(Saved entries)
Start of Block
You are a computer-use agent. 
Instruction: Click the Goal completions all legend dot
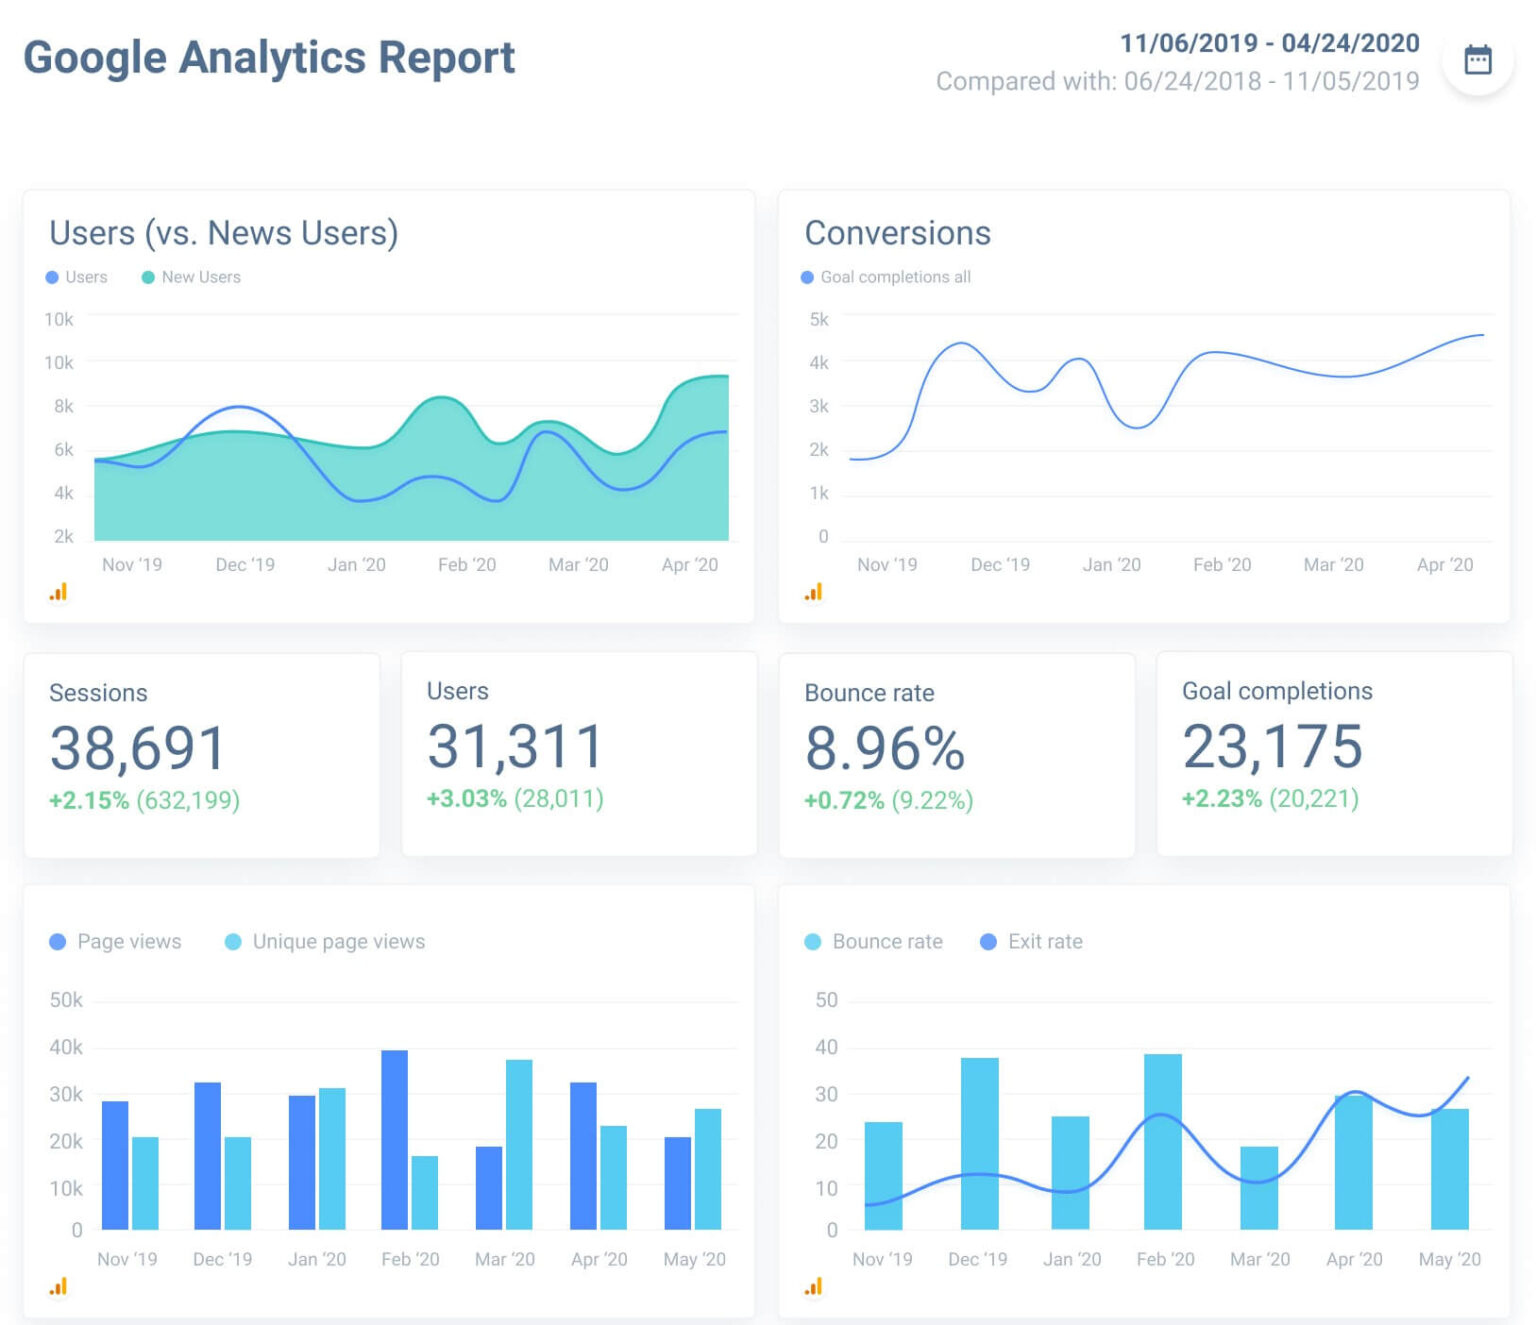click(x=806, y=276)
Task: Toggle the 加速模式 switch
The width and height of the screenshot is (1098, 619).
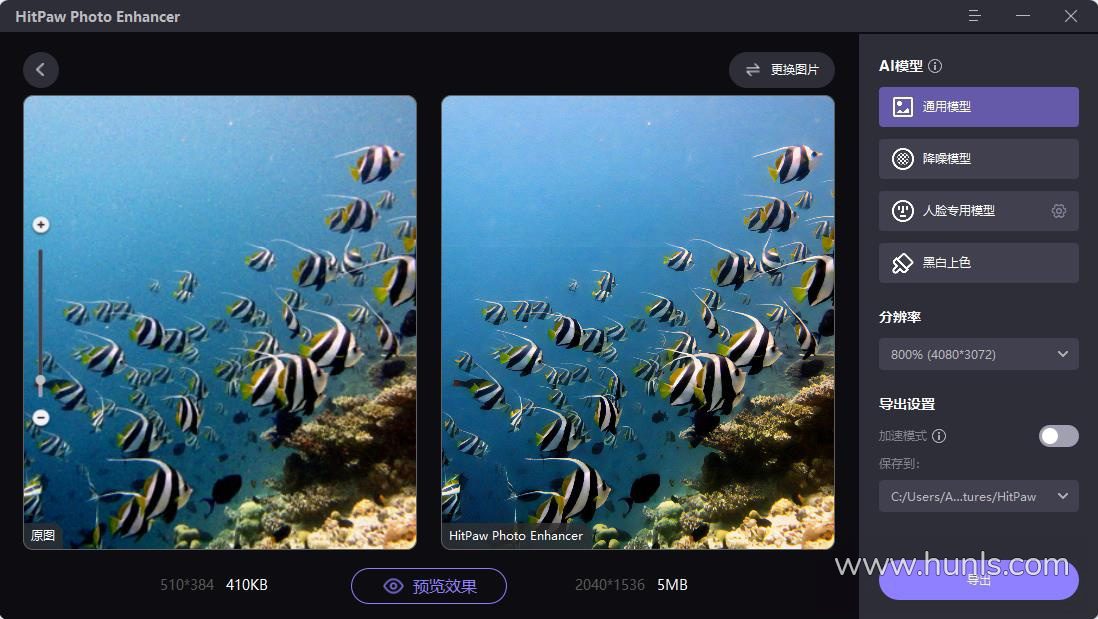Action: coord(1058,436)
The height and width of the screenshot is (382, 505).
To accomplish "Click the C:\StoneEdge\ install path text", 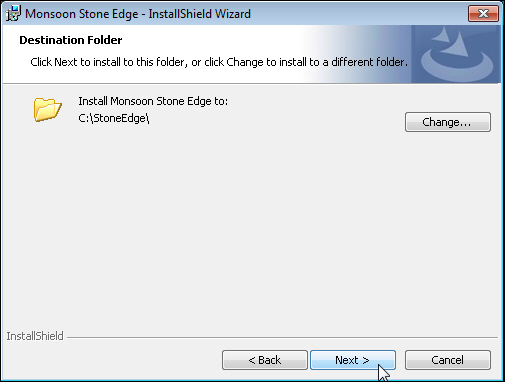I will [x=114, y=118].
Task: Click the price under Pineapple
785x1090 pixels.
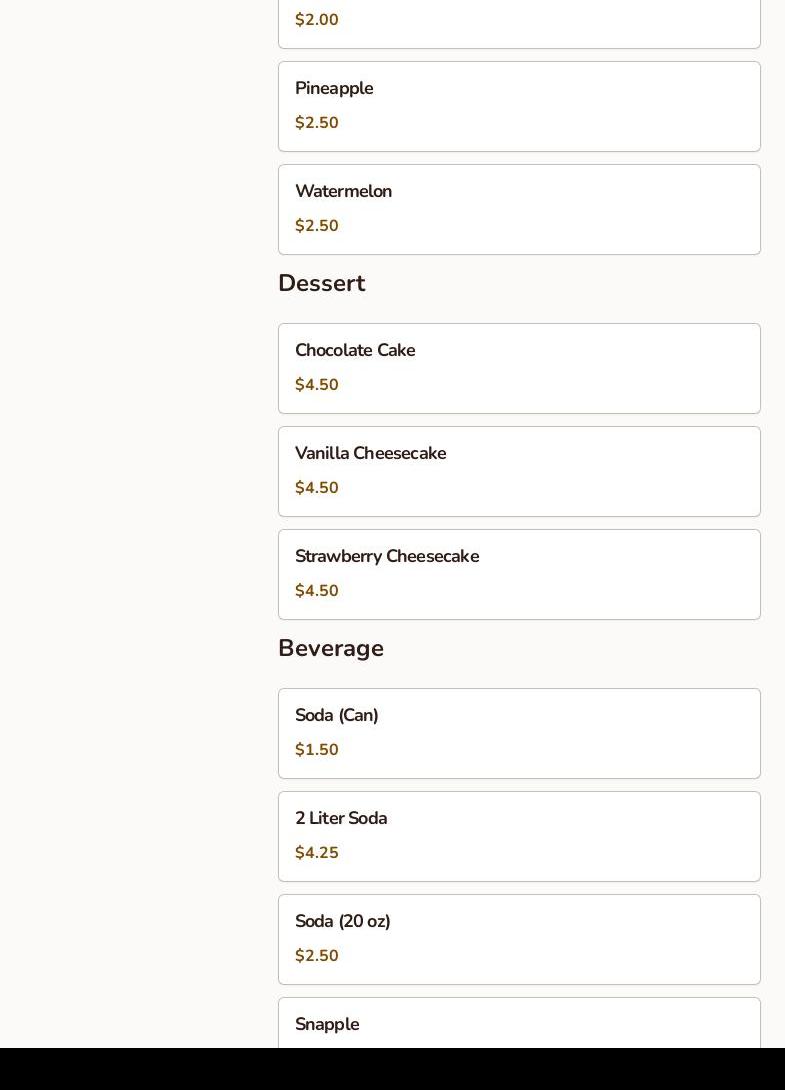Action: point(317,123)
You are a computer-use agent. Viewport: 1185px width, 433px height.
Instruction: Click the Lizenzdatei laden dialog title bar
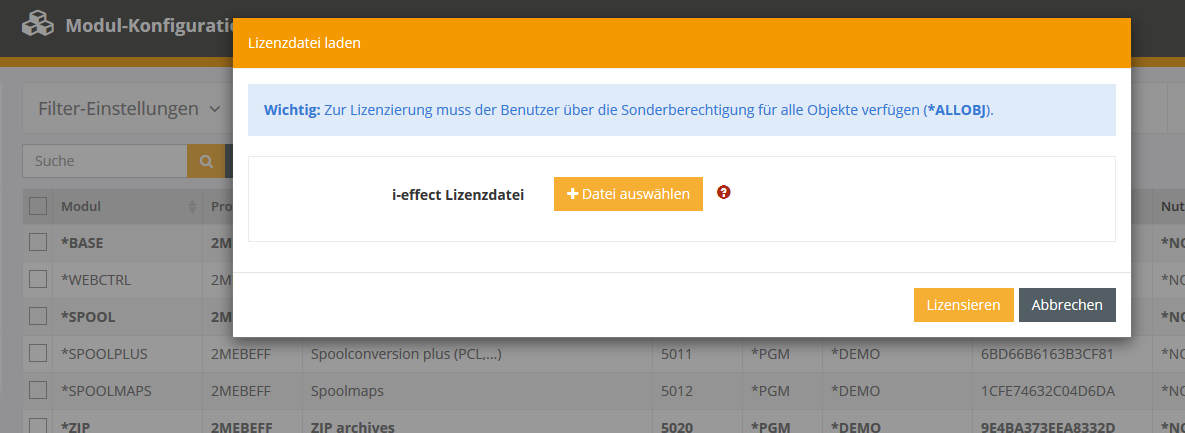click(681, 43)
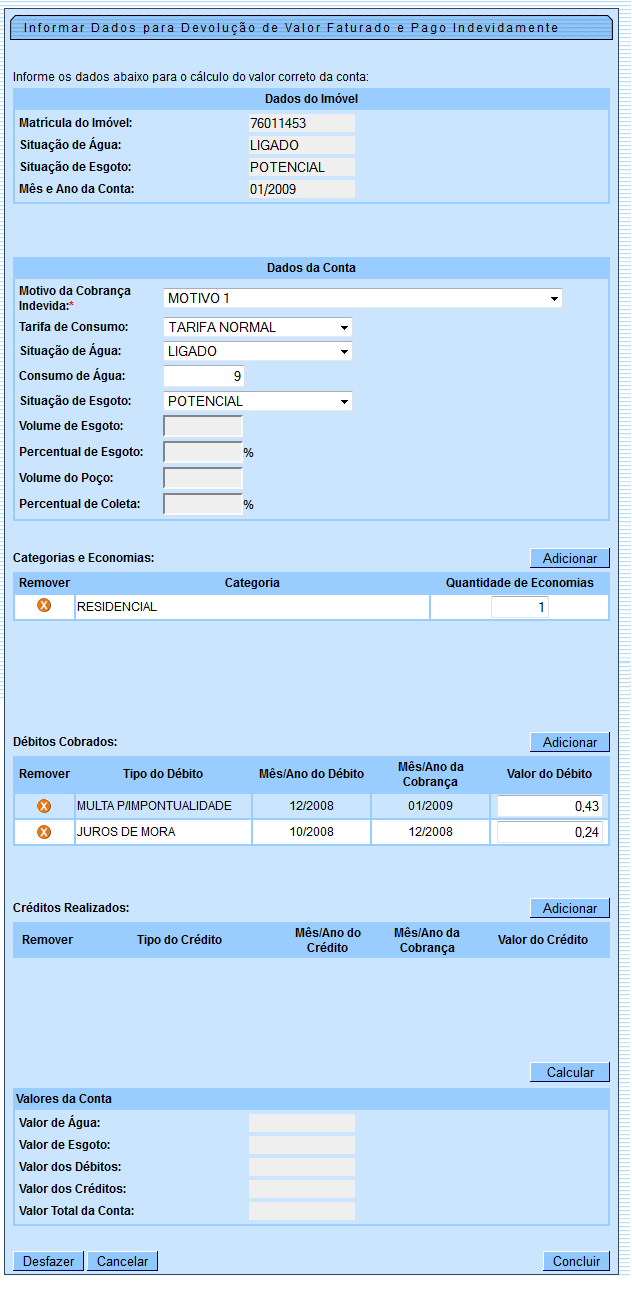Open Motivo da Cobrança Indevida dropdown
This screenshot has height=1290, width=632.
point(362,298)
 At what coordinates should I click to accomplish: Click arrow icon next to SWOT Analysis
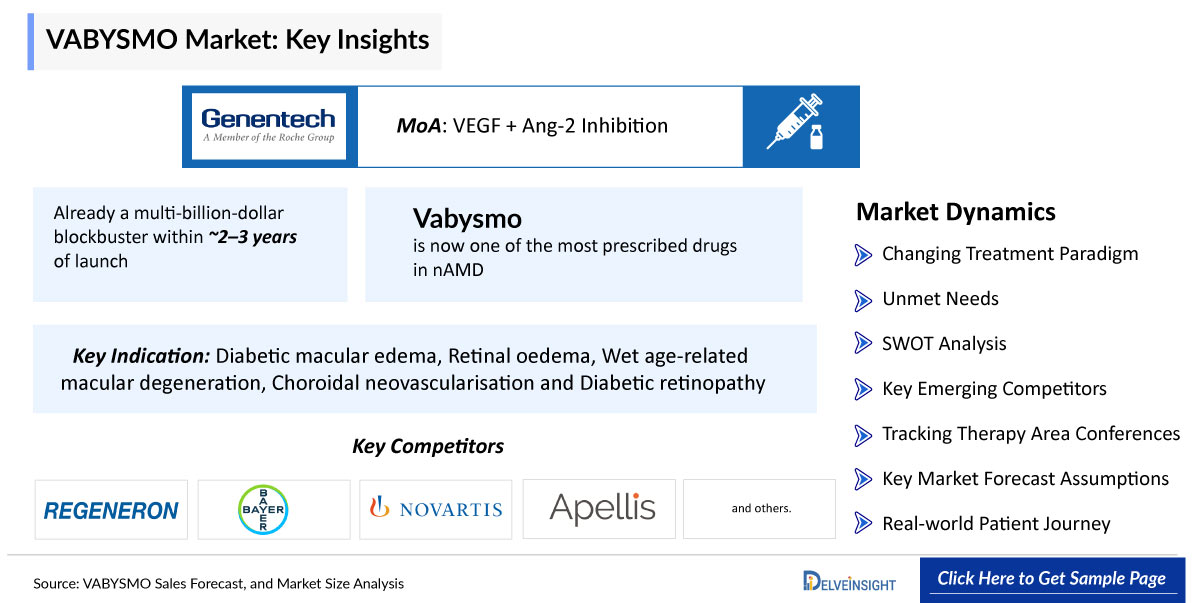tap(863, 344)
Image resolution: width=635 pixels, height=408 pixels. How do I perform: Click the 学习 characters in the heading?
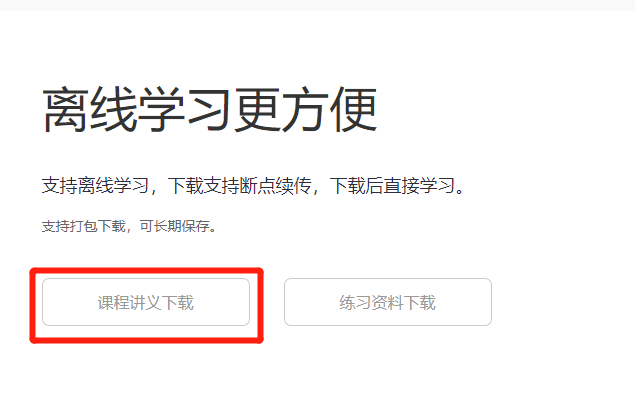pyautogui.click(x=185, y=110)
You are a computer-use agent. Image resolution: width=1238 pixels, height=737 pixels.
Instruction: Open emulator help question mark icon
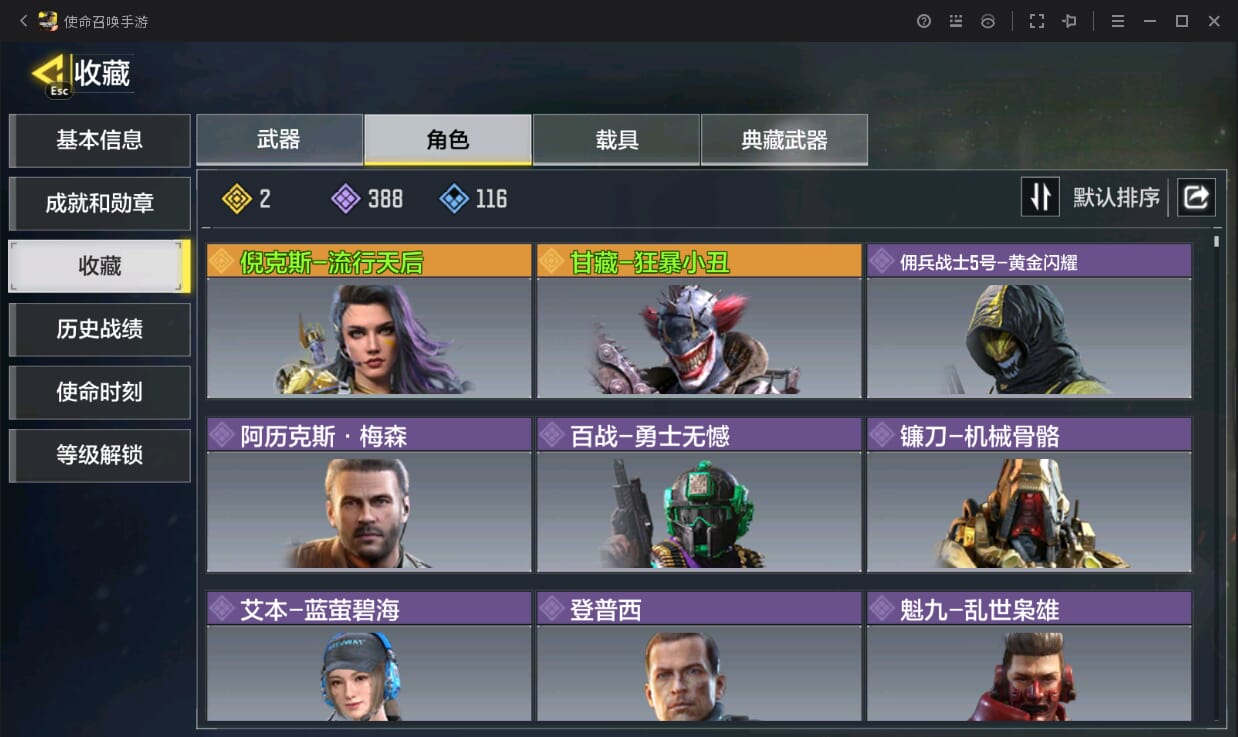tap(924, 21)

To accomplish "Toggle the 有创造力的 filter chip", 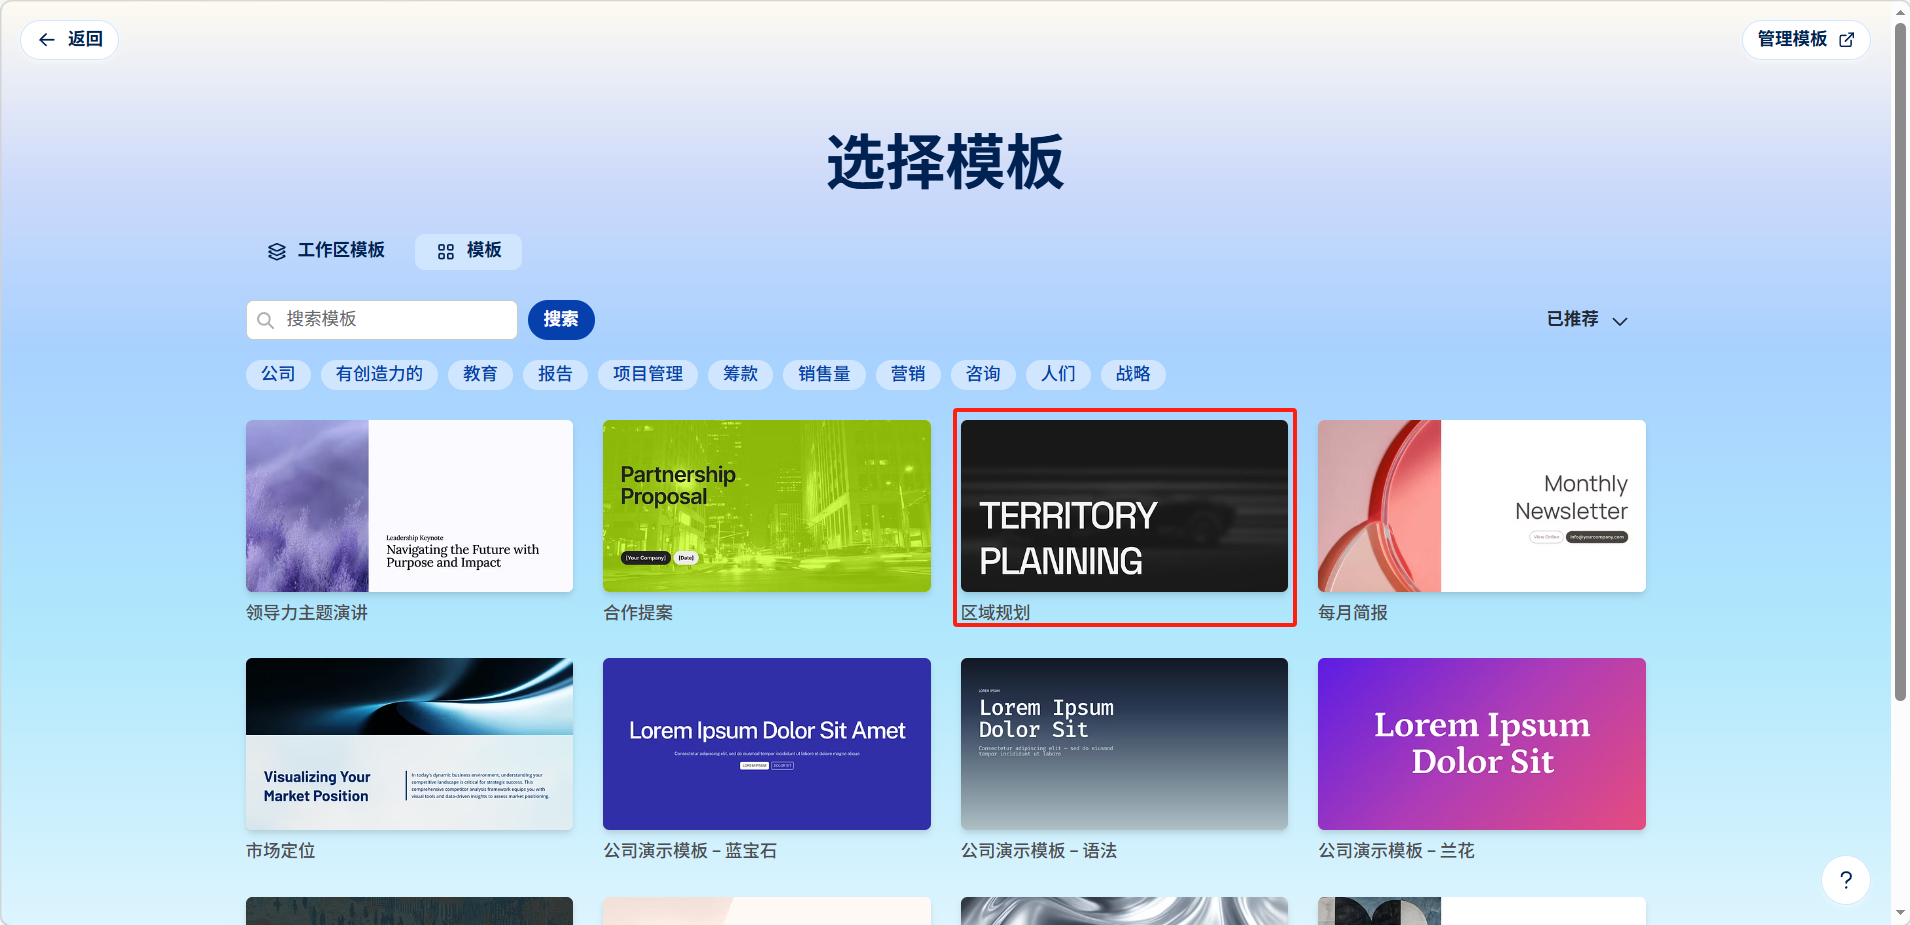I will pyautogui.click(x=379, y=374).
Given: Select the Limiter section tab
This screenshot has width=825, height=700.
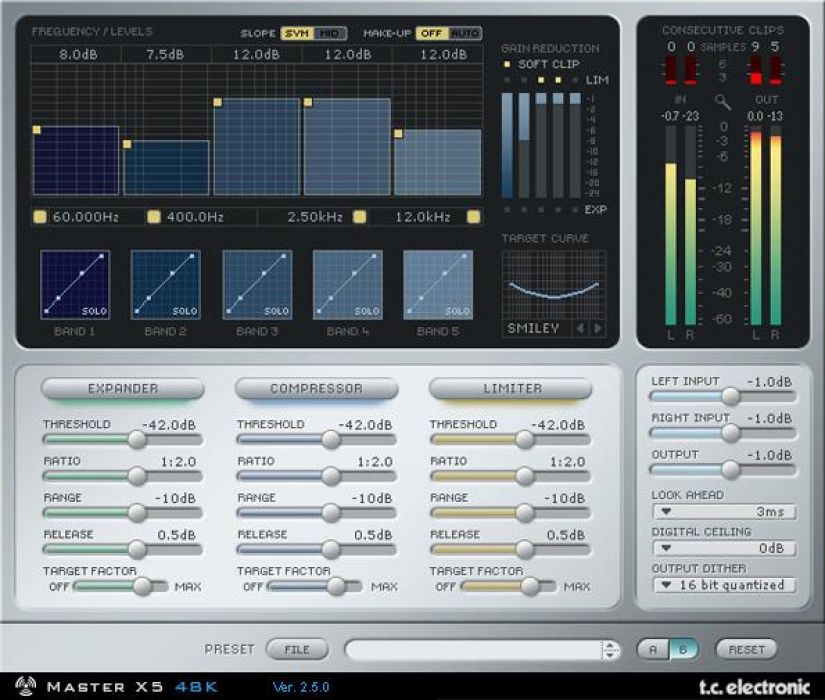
End of Block
# Required action
Filter the records above and return every line that holds the word "Task".

# Exercise output
Task: Toggle the 加速模式 switch
Task: Click the price under Pineapple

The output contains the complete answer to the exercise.